** begin Text segment **

For plate recognition, a 53-layer deep CNN architecture is adopted which is based on the latest object detection algorithm-YOLOv3 which is abbreviated as ”You Only Look Once, Version 3”, this is based on the algorithm of real-time object detection. It is used to identify specific objects in videos, live streams, or images. CNN structure is used based on deep learning to detect number plates with high accuracy and robust output.
Extensive experiments are carried out with different approaches including YOLOv3, ResNet-50, YOLOv2, Darknet-19, SSD-300, and SSD-7 to investigate the performance of the proposed approach.

The rest of the paper has been organized in the following manner. The next section describes research works from the literature which are closely linked to the current study. The proposed methodology and its working mechanism are discussed in the third section. The fourth section discusses the experimental results while in the end, the concluding remarks are given in the fifth section.

Literature review

The wide use of personal vehicles introduced several challenges during the last two decades including efficient traffic control, tracking traffic rules violating vehicles, finding theft cars, and security surveillance. These tasks require the detection and recognition of the license plate of the vehicles. Consequently, a large body of works can be found in the literature that focuses on license plate identification.

The authors divide the task of license plate recognition into red, green, and blue channels for segmentation in [11]. The image in each channel is used as inputs for CNN to learn the hierarchical features, then the results are passed to SVM for generating the target probability label values. Similarly, CNN-based strategies are used by [12] for a multi-directional license plate detection system using the multi-directional you only look once (MD-YOLO) framework based on CNN. The proposed framework can process multi-directional problems with the best detection accuracy. MD-YOLO predicts the center coordinate of every object with width and height. The informative system is trained by the authors in [13] which is based on a deep-learning approach divided into three parts: detection, cutting, and role recognition. The detection of the license plates has been done in many pre-treatment steps and after that the application of CNN model has been implemented. After this, finally, all the shapes (A–Z) and digits (0–9) are identified. A special kind of feed-forward multi-layer perception is discussed by [14]. The proposed supervised model can perform automatic feature extraction to perform license recognition. The main purpose of the implemented method to increase the performance of character recognition using the customized CNN.

License plate recognition tasks vary with the change in the characters used in different languages, so various approaches are presented accordingly. For example, the authors present an effective recognition system for Malaysian license plates in [15]. The license plate recognition can be performed in both one line and double lines using a smearing algorithm. Plate localization accuracy of 97.4%, character segmentation accuracy of 96%, and the character recognition accuracy 76% are achieved. The authors addressed the problem of license plate detection using the inception method in [16]. The proposed approach aims at identifying license plates from dull and low-intensity images. Problems related to plate identification are focused such as blob extraction, segmentation, and character recognition. The approach can provide a recognition accuracy of 98.40%.

** end Text segment **

- [Exercises to complete]
**A)** Answer these questions using the license plate recognition text:
(i) How many layers does the CNN architecture adopted for plate recognition have?
(ii) Which section of the paper discusses the experimental results?
(iii) What plate localization accuracy is reported for the Malaysian license plate system?
**B)** Write the next part of the license plate recognition text, picking up right after its final sentence.

** begin Data section **

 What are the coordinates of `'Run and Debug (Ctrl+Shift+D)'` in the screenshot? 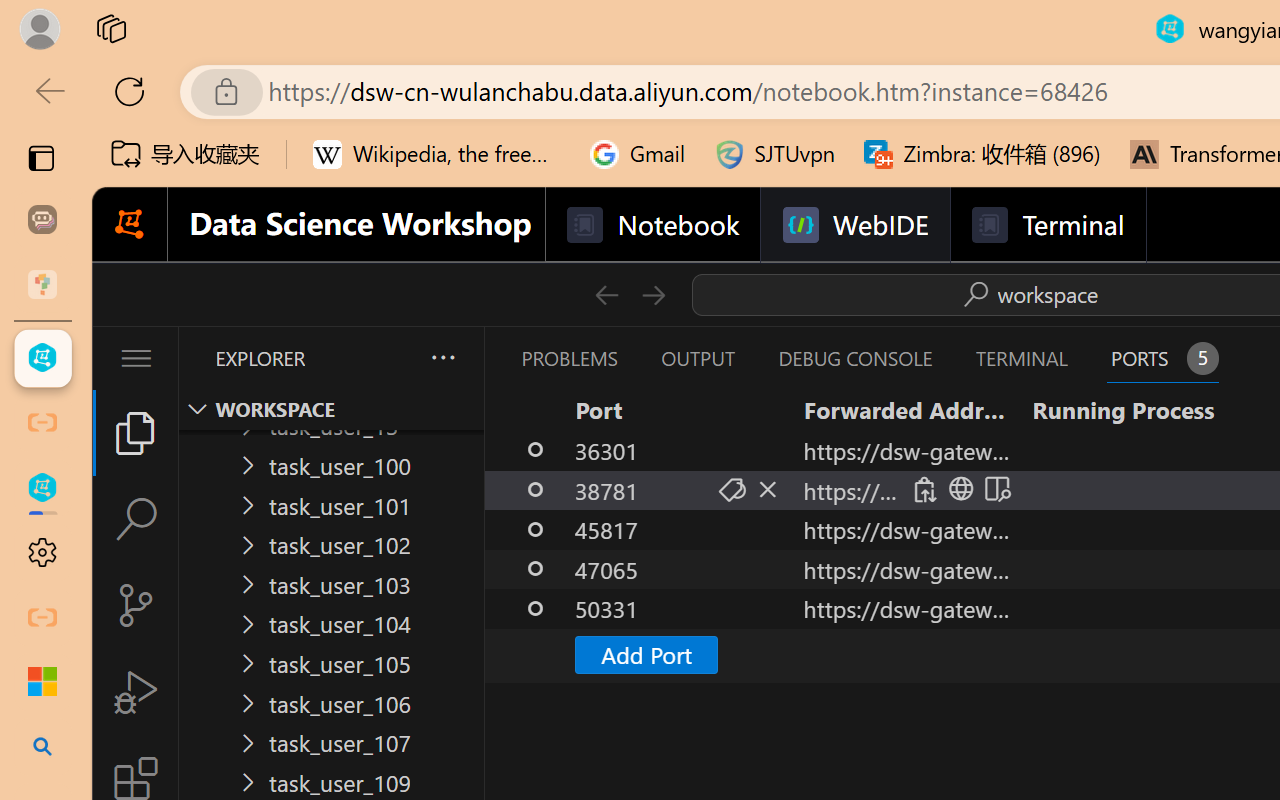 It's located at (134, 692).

** end Data section **
** begin Data section **

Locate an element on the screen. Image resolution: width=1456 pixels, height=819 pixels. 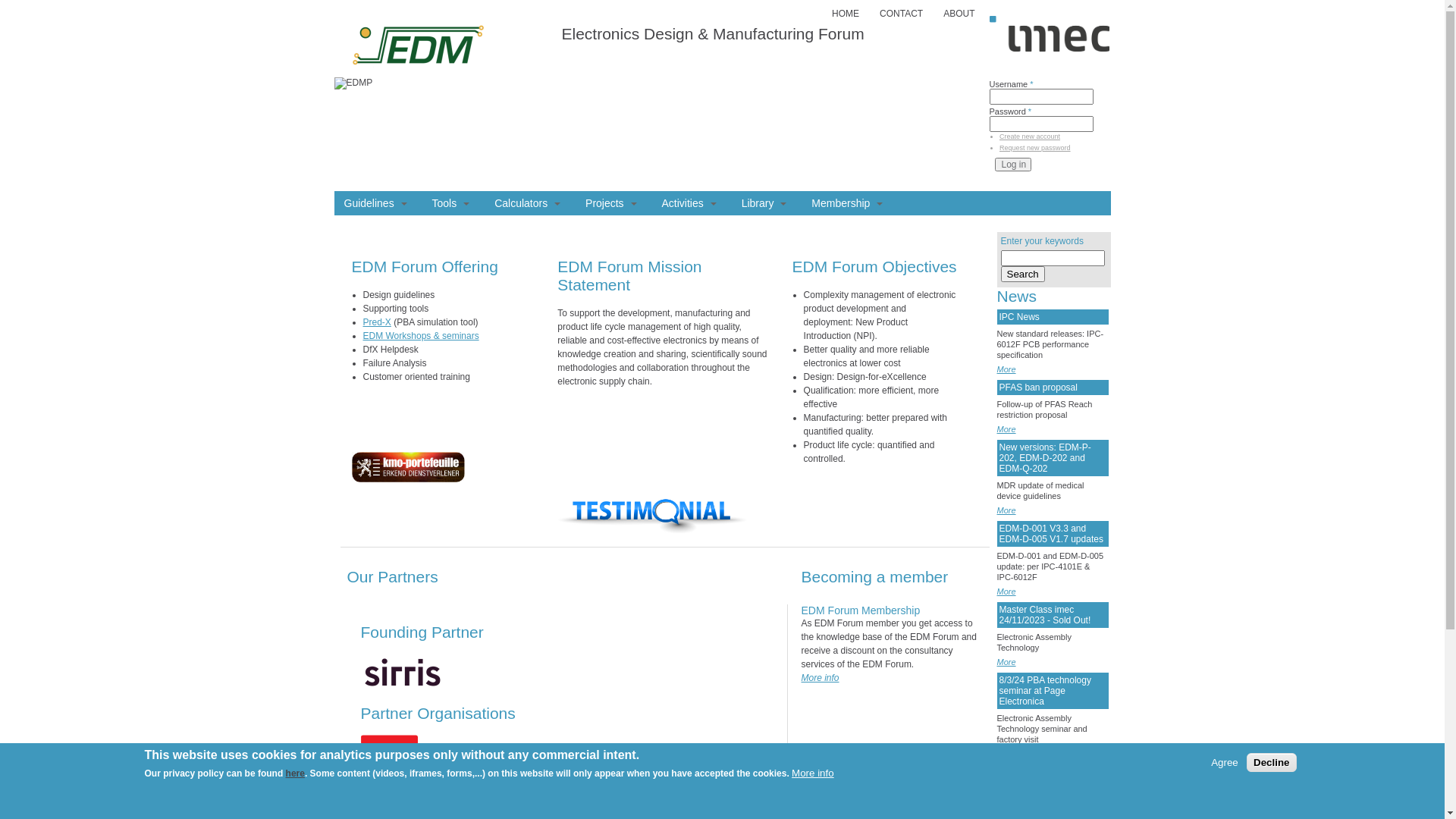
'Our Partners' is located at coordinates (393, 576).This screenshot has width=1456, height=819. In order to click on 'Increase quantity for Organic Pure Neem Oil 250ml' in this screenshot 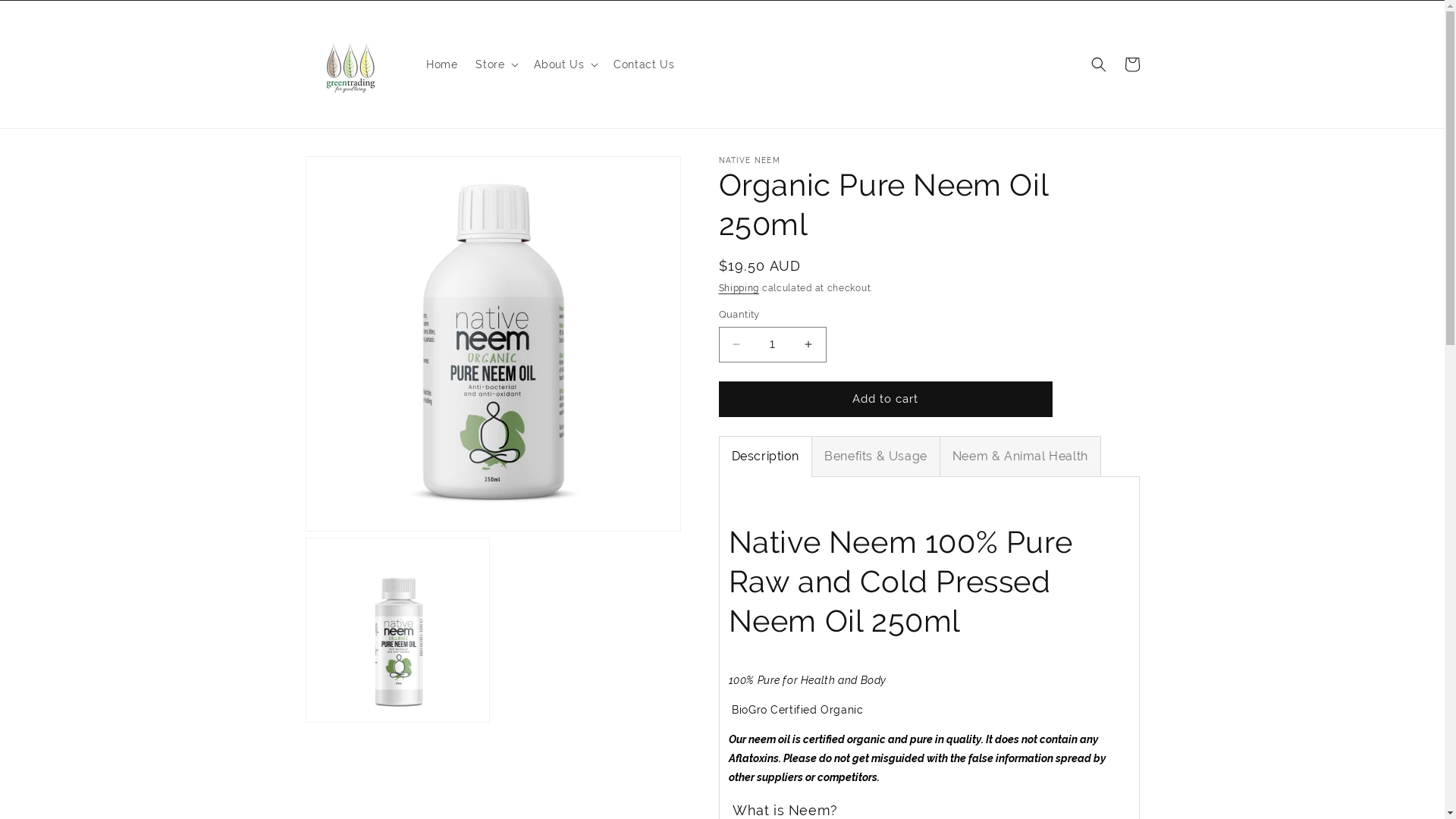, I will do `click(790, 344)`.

** end Data section **

- [Task responses]
**A)**
(i) 53 layers
(ii) The fourth section
(iii) 97.4%

**B)**
Similarly, the authors present an approach for license plate recognition for Australian conditions in [17]. It deals with variation in the appearance of the number of plats caused using different designs and colors from different states. Besides, the plates put in the covers and the use of non-standard materials pose an extra challenge. The proposed approach identifies different plates with a 0.95 accuracy, using image processing and an artificial neural network-based approach. A license plate recognition is presented in [18] which is based on scale-invariant feature transform (SIFT) features. This study has been implemented to detect the number plate. The approach is used to identify the number plates with Chinese characters. Factors considered are illumination variation, partial occlusion, and defective character. The approach provides a 96% candidate filtration accuracy and 100% character segmentation accuracy.

An automatic number plate recognition for real-world application for the United Kingdom number plate recognition in [19]. Several real-world aspects are incorporated in the system including the screw fixing, font variability, spacing, color, and different symbols present on the number plates. A two-stage license plate recognition approach is presented in [20] where the plate localization is carried out by fuzzy disciplines while the recognition is done using neural networks. Images taken from various scenes are used to evaluate the performance of the proposed approach. The system achieves 97.9% accuracy for the license plate location while the plate identification rate is 95.6%.

The authors propose a sensors platform control a barrier that contains an image-based license plate recognition of the vehicle in [21]. The proposed approach performs plate recognition in challenging environments such as variations in license plate background, use of different fonts, and deformations. For this purpose, characters are recognized using a standard optical character recognition pipeline. The approach achieves 98%, 96%, and 93% accuracy for license plate extraction, character segmentation, and character recognition, respectively. An approach is presented in [22] for multiple plate recognition using a single frame. The focus is to enhance the recognition accuracy for characters varying in plates or the size of the plates in the captured images. For plate detection, Spanish and Indian license plates are used, while for the recognition, only the Spanish plates are used.

A novel algorithm for vehicle license plate identification is proposed in [23] which uses adaptive image segmentation technique and connected component analysis. In addition, a character recognition neural network is adopted for character recognition. Results indicate that 96.5% of the plates can be segmented correctly with the proposed approach. Similarly, plate recognition accuracy is 89.1%. Research shows that plate recognition results are affected due to limitations in the distance, angle of view, illumination conditions, and background complexity. Better recognition accuracy can be achieved if these factors can be controlled.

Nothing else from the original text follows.